Missouri, Minnesota, Colorado: all Somebody Who Isn't Romney states.

Feb 07, 2012 23:27

And of the Not-Romney candidates, Rick Santorum is the smartest, the hardest-working, and the least obviously corrupt and/or crazy. He can actually campaign for higher office without saying a whole lot of things that will make people who should back him, hate him. (hint to Gov Romney and disgraced former Speaker Gingrich)

So I will be surprised if Romney even manages to pull off a squeaker in Colorado; he's getting trounced in Missouri and Minnesota, both of them non-Establishment states, dominated by Movement Evangelical religious conservatives. Florida was his to lose; Colorado is his to win, maybe.
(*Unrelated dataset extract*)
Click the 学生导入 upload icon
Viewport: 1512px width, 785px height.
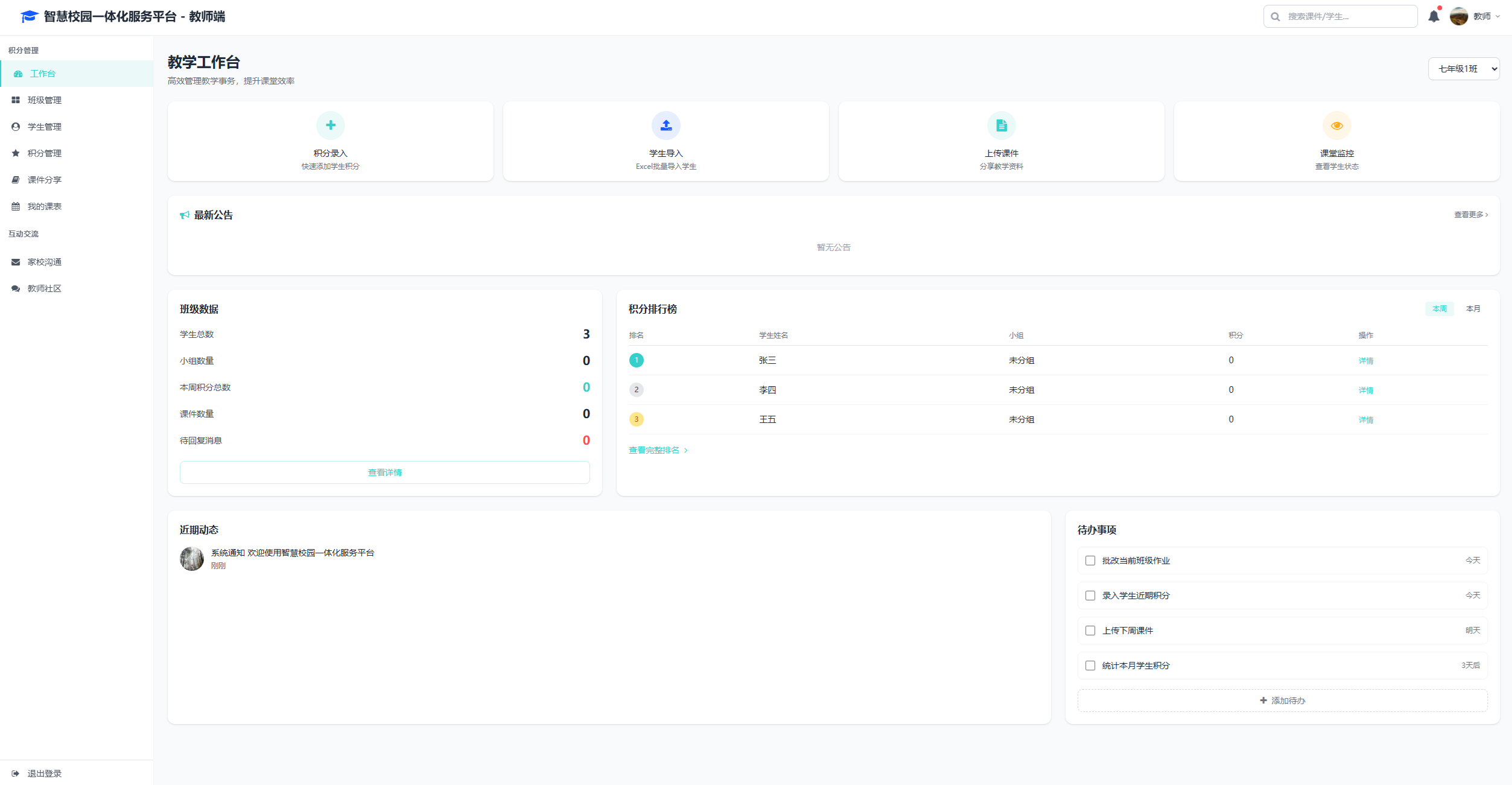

Missouri, Iowa, and Minnesota were bound to be uphill fights, and he so far has shown his biggest weakness is he cannot, cannot campaign from behind.

If Gov Romney should be nominated, this will be a major shortcoming in the general election, where executing "stumpspeech.exe" with "inevitable.win" script is absolutely not going to cut it with a majority of the public. Works great for Establishment Republican voters, who are barely a majority of their own party, or roughly one in 6 or 7 voters overall.

If I'm a campaign operative at Romney HQ, I don't like those numbers one bit. He needs to quit worrying so much about winning over the ultra-religious voters, who will probably never like him, but likely will vote for him in November, and demand the votes of the center-right, fiscally-minded business conservatives like himself, who are still the muscle (if not the heart) of Establishment conservatism. Expect a shakeup at Romney HQ right about Super Tuesday, maybe within the next week, in favor of old-school money managers and rough-and-tumble street fighters who know how to play "Chicago style" politics, which is to say, big machine organization and lots and lots of spoils bargained and traded.

Without a shakeup, I'm honestly not sure I can call who wins the nomination in August, and I honestly don't think it'll be obvious after Super Tuesday, either.